Zweitens offenbarte die Studie eine gefährliche Falle. Die Forscher befürchteten, dass Künstler, wenn wir anfangen, für jede kleine Handlung Punkte zu vergeben, anfangen könnten, „das System zu manipulieren“. Stellen Sie sich einen Künstler vor, der weiß, dass er Punkte für das „Verfeinern“ eines Bildes bekommt. Er könnte anfangen, ein Bild hundertmal anzupassen, nur um seinen Score in die Höhe zu treiben, selbst wenn das Bild dadurch gar nicht besser wird. Das Paper legt nahe, dass dies die Kunst in ein Videospiel verwandeln könnte, bei dem man versucht, einen Highscore zu knacken, anstatt ein Gefühl auszudrücken. Die Künstler selbst gaben zu, dass es ihnen völlig egal wäre, wenn die KI sie beim allerersten Versuch genau so liefern würde, wie sie es wollten; sie wollten die Kunst, nicht die Punkte.

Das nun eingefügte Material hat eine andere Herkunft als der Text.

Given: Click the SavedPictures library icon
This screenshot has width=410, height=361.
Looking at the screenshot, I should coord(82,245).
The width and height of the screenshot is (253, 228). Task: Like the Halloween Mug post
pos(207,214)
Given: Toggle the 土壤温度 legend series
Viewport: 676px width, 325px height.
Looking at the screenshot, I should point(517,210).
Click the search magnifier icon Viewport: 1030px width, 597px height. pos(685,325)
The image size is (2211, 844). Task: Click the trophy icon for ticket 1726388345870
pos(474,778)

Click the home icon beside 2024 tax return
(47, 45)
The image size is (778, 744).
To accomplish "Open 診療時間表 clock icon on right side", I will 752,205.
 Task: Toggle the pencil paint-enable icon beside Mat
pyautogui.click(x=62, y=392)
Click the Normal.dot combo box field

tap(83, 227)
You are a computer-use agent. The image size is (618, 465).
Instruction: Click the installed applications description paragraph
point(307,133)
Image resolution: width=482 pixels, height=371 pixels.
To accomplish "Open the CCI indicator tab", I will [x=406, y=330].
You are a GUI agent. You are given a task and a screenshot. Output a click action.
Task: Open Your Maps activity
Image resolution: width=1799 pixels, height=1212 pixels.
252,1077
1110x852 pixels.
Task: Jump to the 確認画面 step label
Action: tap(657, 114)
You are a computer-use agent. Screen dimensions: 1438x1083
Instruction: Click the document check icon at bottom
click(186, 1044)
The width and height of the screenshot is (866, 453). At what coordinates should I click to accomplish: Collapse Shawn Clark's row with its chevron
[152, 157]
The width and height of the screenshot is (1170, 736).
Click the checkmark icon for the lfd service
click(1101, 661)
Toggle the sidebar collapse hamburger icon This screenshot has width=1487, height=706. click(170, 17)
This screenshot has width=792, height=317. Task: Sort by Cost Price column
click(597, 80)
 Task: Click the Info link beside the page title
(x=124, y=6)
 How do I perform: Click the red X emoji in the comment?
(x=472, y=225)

Schließlich legt das Paper nahe, dass wir vielleicht gar keine Anzeigetafel brauchen. Die Forscher argumentieren, dass die ganze Idee, die Urheberschaft in Prozentsätze aufzuteilen, ein Fehler sein könnte. Sie vermuten, dass das Problem nicht darin besteht, dass wir die Arbeit nicht messen können, sondern dass wir versuchen, eine komplexe, chaotische, menschliche Beziehung in ein einfaches mathematisches Problem zu verwandeln. Die „Fairness“ der Frage, wem ein Kunstwerk gehört, ist etwas, das man nicht durch einen Computer berechnen kann. Es ist ein Gefühl, eine Geschichte und eine rechtliche Vereinbarung, die sich je nach Situation ändert.
Am Ende liefert uns das Paper keine neue App, um das Problem zu lösen. Stattdessen hält es uns einen Spiegel vor. Es zeigt uns, dass wir, während wir damit beschäftigt sind, Systeme zu bauen, die zählen, wer was getan hat, vielleicht den eigentlichen Punkt übersehen. Die wahre Frage ist nicht: „Wie viel hat die KI gemacht?“, sondern: „Was bedeutet es, ein Schöpfer zu sein, wenn eine Maschine einem hilft?“ Die Forscher legen nahe, dass der Versuch, dies mit Technologie zu lösen, nur eine Ablenkung von den tieferen, menschlichen Fragen darüber sein könnte, wie wir Kunst und einander wertschätzen. Wenn Sie also das nächste Mal ein KI-generiertes Bild sehen, suchen Sie nicht nur nach der Mathematik; suchen Sie nach der Geschichte dahinter.